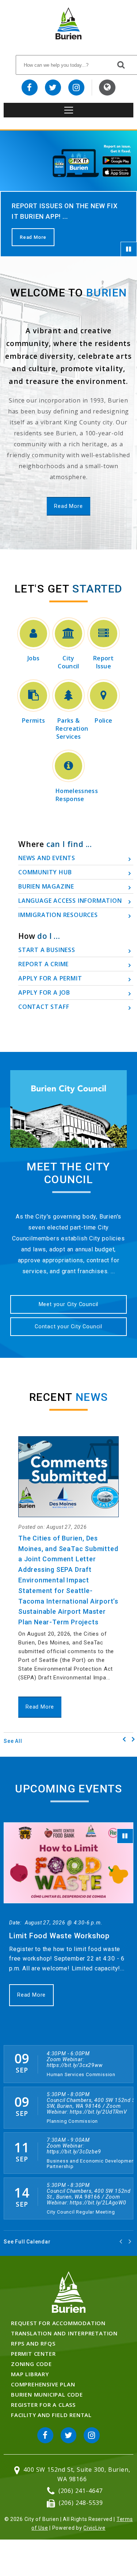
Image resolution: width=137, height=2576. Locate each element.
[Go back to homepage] (68, 37)
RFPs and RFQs (33, 2343)
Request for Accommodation (58, 2323)
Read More (33, 237)
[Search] (121, 65)
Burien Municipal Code (47, 2394)
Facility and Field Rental (51, 2414)
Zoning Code (31, 2363)
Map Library (30, 2374)
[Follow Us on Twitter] (53, 87)
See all (13, 1741)
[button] (133, 1739)
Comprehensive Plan (43, 2384)
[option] (68, 194)
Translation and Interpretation (64, 2333)
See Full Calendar (27, 2242)
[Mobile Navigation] (68, 110)
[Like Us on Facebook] (30, 87)
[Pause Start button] (129, 249)
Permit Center (33, 2353)
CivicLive (94, 2528)
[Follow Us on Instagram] (76, 87)
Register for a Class (43, 2404)
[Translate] (107, 87)
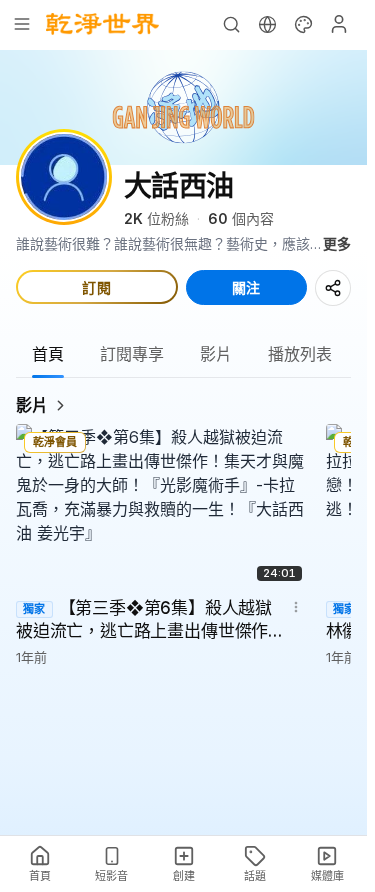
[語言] (267, 24)
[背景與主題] (303, 24)
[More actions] (296, 607)
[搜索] (231, 24)
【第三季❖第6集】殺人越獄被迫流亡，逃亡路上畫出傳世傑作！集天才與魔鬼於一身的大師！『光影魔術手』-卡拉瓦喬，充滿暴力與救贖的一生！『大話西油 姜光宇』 (150, 621)
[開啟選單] (22, 24)
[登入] (339, 24)
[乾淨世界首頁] (102, 24)
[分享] (333, 288)
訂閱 (97, 287)
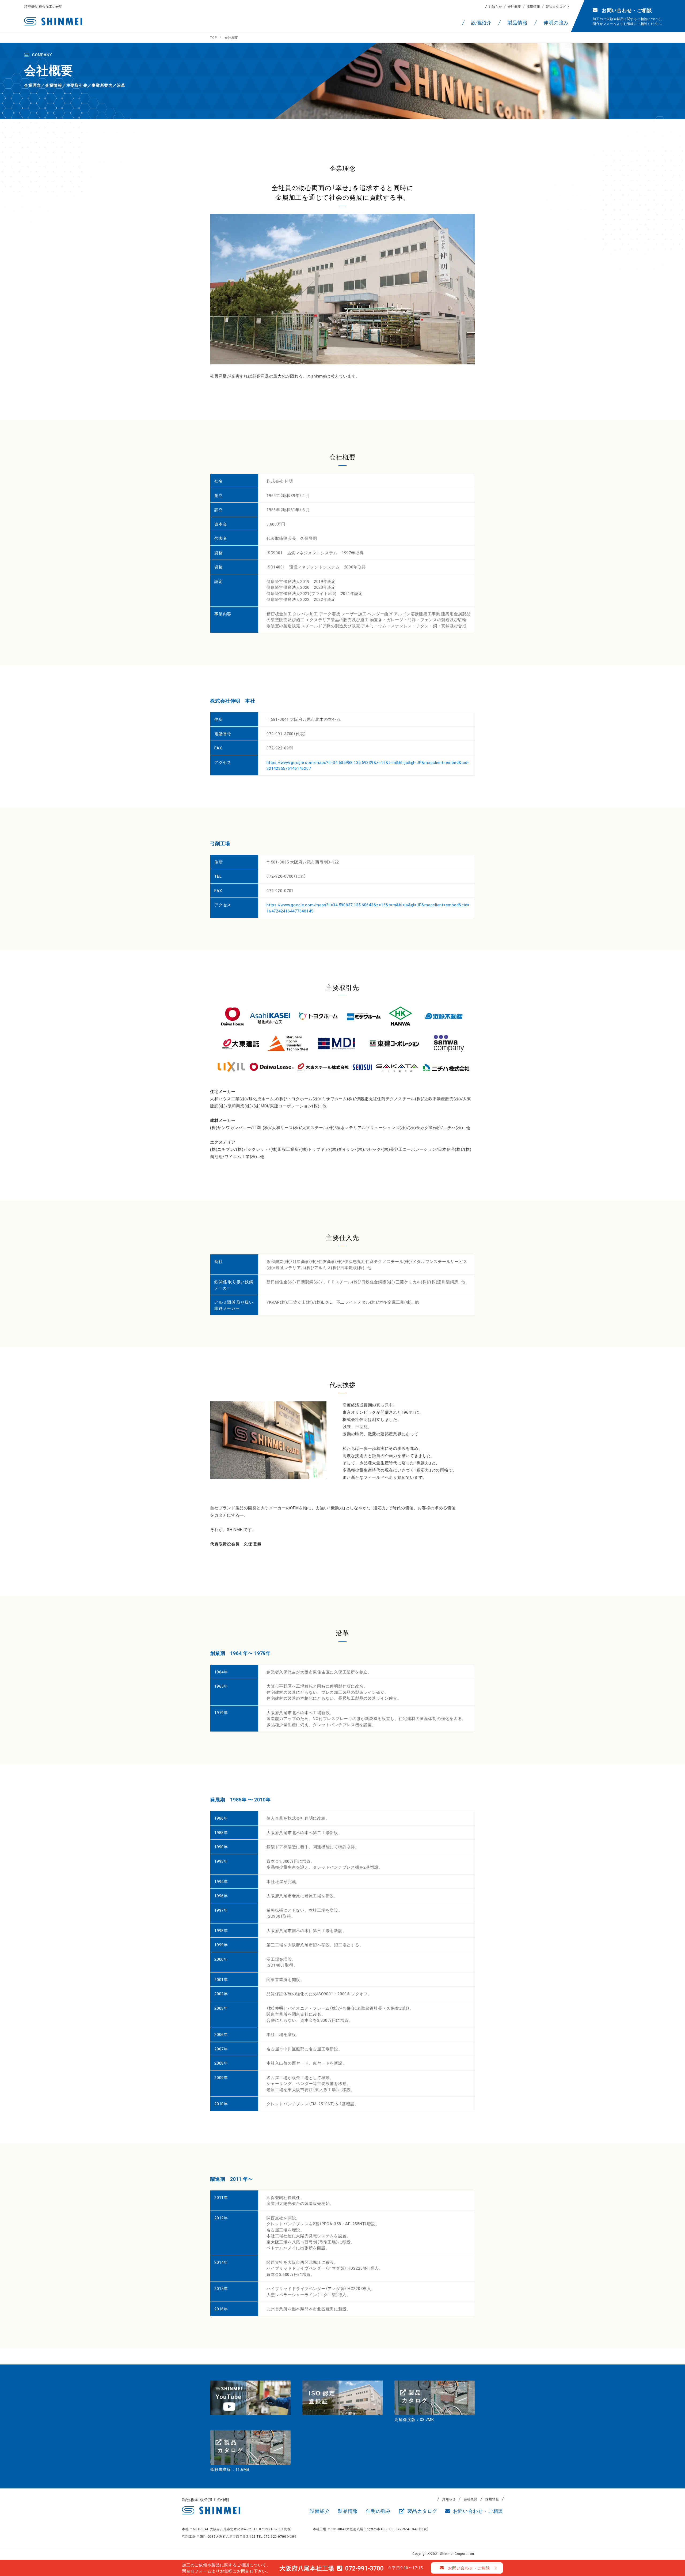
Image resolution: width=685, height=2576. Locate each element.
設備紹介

============================================================

* Work instructions
Gather and copy every line of the data in which the string "element" is found.

* Reply
Image resolution: width=137, height=2576. Locate each element.
Image resolution: width=685, height=2576. Locate each element.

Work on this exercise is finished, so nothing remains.